New WWF web tool maps Arctic nature and activities

Posted on May, 13 2013

As Arctic Council Ministers prepare to meet to outline priorities for the Council’s next two years, WWF has released a mapping tool to help inform those priorities.
As Arctic Council Ministers prepare to meet to outline priorities for the Council’s next two years, WWF has released a mapping tool to help inform those priorities.
The web-based map synthesises the latest Arctic research and helps answer questions such as where Arctic oil activity clashes with valuable biodiversity, and how the melting of the polar ice cap has influenced shipping routes.

By releasing a new web tool mapping both nature and activities, WWF hopes to be able to make relevant information universally available – in a very visible manner. “Arctic nature and peoples desperately need environmentally sustainable management practices. A well informed and active public can help push for such practices, and these maps can help in supplying that information. Everywhere in the world, good maps are preconditions for sound management and informed public debate about natural values and human activities,” says Nina Jensen, CEO of WWF Norway.

▸ Given instruction A: Copy out the entries word for word, everything from the line containing "Open browser settings and more menu Image" down to the line containing "This screenshot has height=263, width=279.".

▸ Records provided:
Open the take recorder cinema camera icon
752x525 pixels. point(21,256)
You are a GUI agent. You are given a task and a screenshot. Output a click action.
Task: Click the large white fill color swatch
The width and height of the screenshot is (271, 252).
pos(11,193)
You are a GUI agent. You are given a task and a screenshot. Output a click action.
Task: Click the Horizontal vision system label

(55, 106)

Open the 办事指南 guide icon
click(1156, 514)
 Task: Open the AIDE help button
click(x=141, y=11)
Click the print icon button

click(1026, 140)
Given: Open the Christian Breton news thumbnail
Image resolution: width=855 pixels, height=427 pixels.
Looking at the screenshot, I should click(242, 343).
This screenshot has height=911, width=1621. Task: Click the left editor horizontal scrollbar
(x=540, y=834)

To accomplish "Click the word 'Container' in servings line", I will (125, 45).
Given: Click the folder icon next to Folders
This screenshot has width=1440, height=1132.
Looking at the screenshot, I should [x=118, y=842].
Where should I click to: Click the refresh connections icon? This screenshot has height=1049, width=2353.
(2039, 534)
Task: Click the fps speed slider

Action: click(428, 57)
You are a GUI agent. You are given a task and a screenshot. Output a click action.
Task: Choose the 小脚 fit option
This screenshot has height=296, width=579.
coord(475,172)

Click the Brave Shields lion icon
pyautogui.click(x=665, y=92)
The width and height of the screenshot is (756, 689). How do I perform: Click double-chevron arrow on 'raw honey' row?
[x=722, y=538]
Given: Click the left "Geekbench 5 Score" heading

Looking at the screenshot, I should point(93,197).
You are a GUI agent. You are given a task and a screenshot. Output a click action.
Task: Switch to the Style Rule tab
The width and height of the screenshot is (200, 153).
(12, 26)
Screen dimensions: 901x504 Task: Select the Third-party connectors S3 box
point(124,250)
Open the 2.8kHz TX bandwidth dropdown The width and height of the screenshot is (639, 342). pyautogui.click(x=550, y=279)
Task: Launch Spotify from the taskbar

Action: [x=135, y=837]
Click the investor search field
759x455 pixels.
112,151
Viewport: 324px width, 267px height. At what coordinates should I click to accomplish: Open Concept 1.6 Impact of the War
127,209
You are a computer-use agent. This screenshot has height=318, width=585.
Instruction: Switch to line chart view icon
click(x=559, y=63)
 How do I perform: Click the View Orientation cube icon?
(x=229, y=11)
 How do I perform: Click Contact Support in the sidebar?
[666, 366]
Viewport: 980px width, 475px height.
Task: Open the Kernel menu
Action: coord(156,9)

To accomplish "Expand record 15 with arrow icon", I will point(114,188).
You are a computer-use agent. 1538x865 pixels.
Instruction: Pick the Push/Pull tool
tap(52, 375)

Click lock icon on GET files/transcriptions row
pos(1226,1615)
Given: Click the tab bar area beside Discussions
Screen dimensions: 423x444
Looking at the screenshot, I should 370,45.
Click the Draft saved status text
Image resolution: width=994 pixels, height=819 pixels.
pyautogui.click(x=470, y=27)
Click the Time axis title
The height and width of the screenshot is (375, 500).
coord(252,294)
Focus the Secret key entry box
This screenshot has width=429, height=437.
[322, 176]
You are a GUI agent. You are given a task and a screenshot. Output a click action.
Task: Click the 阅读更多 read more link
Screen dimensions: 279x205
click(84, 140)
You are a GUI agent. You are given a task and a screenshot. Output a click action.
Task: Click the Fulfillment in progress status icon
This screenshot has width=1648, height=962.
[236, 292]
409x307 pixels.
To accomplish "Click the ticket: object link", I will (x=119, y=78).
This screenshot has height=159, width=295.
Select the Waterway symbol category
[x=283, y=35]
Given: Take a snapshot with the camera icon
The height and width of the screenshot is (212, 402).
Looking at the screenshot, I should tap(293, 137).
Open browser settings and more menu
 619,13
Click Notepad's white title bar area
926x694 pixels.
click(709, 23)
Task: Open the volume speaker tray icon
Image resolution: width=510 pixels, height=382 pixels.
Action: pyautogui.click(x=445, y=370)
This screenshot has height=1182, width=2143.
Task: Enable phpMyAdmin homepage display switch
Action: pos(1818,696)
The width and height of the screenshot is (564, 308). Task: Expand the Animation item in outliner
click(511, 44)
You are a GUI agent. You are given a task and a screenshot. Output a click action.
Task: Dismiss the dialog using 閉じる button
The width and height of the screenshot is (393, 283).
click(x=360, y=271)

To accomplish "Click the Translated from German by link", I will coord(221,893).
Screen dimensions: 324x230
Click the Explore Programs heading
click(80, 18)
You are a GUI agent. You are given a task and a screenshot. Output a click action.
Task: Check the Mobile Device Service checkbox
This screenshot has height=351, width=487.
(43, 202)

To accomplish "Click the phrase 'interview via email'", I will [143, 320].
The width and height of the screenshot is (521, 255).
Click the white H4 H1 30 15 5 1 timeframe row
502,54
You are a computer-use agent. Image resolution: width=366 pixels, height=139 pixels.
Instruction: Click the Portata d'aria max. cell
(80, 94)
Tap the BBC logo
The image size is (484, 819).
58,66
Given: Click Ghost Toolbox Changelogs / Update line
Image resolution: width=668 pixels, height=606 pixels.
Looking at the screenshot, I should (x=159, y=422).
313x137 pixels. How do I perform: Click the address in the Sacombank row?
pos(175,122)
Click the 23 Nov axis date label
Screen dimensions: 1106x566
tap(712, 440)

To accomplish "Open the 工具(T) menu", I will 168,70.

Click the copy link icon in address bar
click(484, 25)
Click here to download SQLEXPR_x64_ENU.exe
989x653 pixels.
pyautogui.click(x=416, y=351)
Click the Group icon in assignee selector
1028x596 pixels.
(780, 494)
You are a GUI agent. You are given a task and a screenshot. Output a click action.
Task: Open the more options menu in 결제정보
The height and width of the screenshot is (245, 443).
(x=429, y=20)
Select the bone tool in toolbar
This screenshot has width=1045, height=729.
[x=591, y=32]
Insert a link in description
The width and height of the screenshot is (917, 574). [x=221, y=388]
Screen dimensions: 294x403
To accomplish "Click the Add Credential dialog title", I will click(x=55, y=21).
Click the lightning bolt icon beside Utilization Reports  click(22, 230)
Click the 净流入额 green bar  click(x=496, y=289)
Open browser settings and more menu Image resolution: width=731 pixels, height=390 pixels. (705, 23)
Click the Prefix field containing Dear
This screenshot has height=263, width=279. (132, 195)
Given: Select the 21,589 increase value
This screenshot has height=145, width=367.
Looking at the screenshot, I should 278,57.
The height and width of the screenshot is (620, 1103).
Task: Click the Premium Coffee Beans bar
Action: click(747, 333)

▸ Given instruction B: According to the article about the WWF Arctic mapping tool, who is the CEO of WWF Norway?

▸ Complete output A:
Open browser settings and more menu Image resolution: width=731 pixels, height=390 pixels. (705, 23)
Click the Prefix field containing Dear
This screenshot has height=263, width=279. (132, 195)

▸ Complete output B: Nina Jensen